* [Task instructions]: Print the stretch of items from the line containing "Click the Custom Field title" through the line containing "click(466, 58)", with both of those lines included. Leave the pictures out of your answer.

* [Data supplied]:
- - - - - - -

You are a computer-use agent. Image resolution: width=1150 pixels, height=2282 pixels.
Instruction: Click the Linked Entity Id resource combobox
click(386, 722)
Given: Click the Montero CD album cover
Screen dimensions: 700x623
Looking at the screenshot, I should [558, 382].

- - - - - - -

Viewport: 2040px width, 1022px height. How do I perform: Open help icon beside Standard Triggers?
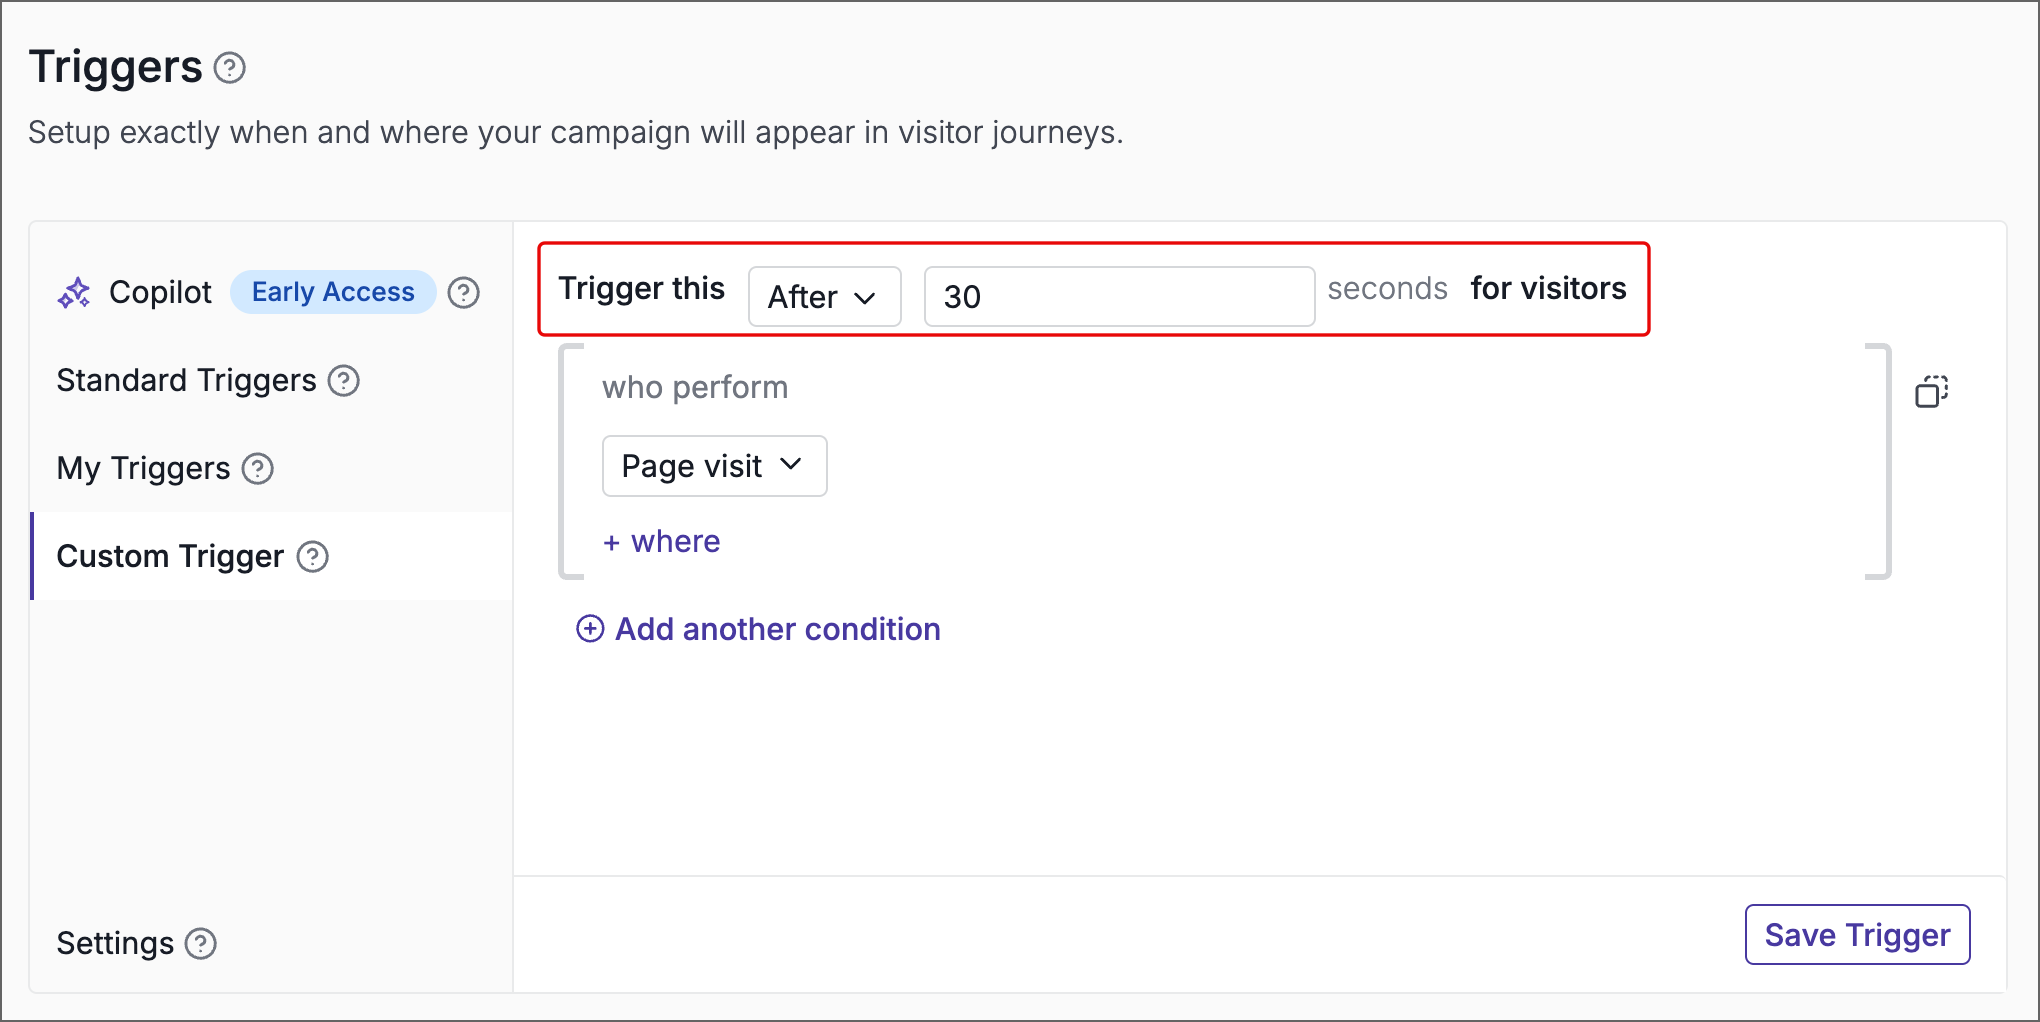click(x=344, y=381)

- - - - - - -

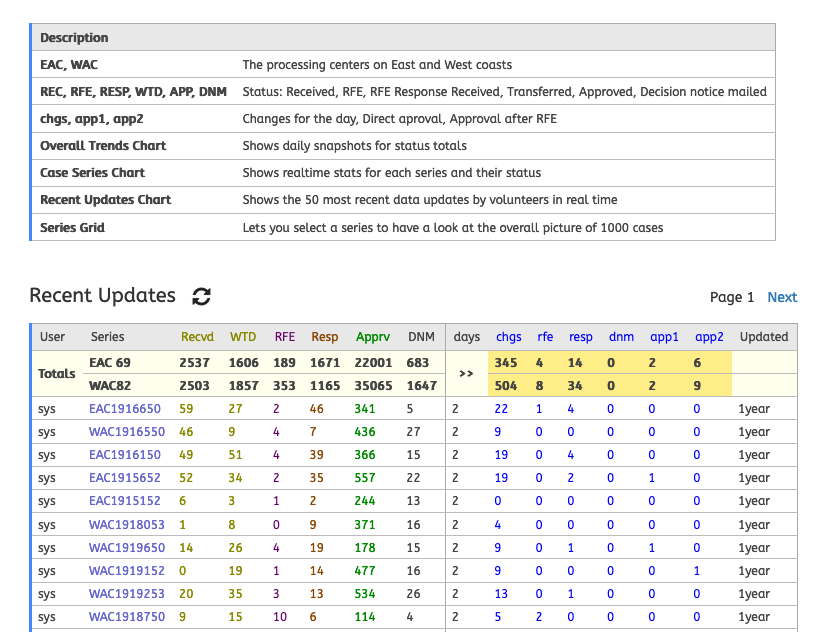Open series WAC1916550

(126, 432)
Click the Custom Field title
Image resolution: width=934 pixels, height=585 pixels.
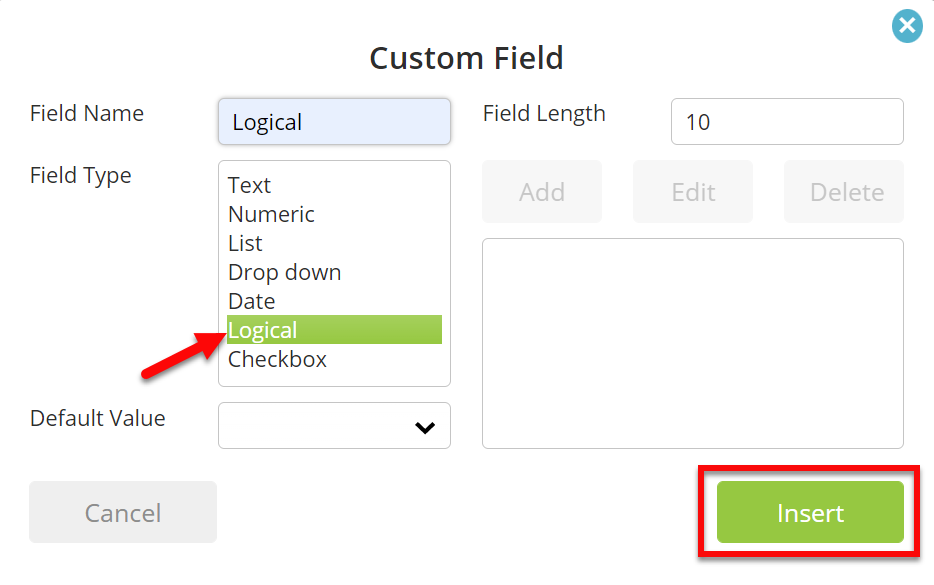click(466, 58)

- - - - - - -

* [Output]:
Click the Custom Field title
Image resolution: width=934 pixels, height=585 pixels.
click(466, 58)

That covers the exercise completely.